The patients who underwent TAVI at hospitals without on-site cardiac surgery had a higher predicted risk of operative mortality (logistic EuroSCORE 23.2±15.8 vs. 21±15.4% for patients who underwent TAVI with on-site cardiac surgery; p<0.001). This was because they were older, had a higher New York Heart Association symptom class, and a higher prevalence of comorbidities (such as coronary artery disease). However, Eggebrecht et al comment: “Particularly dreadful TAVI-specific complications such as annular rupture, aortic dissection, coronary obstruction, and device embolisation were overall rare (<1%) and similar in both groups.”  They add that there were no differences in the rate of in-hospital mortality and no differences in the rate of neurologic events between groups.
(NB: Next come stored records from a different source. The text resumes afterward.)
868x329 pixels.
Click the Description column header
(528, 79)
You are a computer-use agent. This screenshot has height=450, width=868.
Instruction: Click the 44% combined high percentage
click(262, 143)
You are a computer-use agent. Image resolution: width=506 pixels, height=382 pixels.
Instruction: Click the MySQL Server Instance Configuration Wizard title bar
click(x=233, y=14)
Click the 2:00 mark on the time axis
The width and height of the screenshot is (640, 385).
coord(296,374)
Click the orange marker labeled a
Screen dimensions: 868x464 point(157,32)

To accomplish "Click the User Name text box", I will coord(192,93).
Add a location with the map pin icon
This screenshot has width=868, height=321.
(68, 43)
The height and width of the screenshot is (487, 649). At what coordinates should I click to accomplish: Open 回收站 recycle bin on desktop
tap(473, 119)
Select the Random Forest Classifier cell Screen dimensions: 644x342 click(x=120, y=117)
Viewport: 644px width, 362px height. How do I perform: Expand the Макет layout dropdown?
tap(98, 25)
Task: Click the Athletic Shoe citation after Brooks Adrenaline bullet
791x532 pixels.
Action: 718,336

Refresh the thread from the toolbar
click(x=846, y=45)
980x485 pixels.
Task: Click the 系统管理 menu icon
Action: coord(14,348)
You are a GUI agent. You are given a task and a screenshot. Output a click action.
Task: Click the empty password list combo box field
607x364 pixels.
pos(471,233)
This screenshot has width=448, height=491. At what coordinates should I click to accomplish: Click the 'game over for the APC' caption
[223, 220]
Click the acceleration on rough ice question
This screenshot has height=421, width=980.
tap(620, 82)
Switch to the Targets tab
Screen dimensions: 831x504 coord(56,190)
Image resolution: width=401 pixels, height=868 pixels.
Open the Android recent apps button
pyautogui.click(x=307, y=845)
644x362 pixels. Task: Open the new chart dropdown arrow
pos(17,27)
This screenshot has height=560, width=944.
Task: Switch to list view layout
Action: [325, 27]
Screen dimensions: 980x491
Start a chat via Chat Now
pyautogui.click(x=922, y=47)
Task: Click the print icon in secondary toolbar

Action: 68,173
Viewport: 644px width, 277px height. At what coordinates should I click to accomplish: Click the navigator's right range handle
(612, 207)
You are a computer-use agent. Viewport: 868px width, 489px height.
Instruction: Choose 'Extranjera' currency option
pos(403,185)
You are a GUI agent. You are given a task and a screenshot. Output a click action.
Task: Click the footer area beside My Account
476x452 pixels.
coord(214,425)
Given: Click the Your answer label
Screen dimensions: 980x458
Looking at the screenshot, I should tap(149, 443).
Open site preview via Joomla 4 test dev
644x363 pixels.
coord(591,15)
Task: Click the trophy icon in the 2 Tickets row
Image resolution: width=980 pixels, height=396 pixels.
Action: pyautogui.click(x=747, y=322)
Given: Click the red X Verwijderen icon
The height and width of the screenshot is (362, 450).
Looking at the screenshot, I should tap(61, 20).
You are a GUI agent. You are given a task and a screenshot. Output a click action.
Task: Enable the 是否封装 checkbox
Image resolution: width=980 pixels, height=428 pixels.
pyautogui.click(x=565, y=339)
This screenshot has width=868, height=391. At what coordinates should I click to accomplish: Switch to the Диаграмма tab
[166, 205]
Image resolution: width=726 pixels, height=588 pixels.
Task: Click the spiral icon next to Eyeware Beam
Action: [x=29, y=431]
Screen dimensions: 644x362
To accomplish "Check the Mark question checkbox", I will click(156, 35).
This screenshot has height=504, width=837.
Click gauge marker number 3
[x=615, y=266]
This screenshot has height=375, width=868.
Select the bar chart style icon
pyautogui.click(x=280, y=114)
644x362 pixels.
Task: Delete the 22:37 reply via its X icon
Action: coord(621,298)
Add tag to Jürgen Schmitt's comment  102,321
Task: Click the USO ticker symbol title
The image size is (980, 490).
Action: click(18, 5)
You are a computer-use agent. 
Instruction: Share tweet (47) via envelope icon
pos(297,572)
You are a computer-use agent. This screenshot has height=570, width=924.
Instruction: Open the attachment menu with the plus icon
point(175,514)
Furthermore in a matched-pair analysis of 555 patients, the rates of intraprocedural complications, postprocedural, and in-hospital death were similar between those underwent TAVI without on-site cardiac surgery and those underwent TAVI with on-site cardiac surgery. However in this analysis, the rate of post-implantation aortic regurgitation grade ≥2 was higher in the non-cardiac surgery group.


Noting that the heart team is “key to successful TAVI”, Eggebrecht et al conclude that their findings should “stimulate a randomised trial to confirm our results. Until then, the lack of a cardiac surgery department on-site should not be regarded as a contraindication TAVI.”


Eggebrecht presented these data at late-breaking trial session at EuroPCR (17–20 May, Paris, France).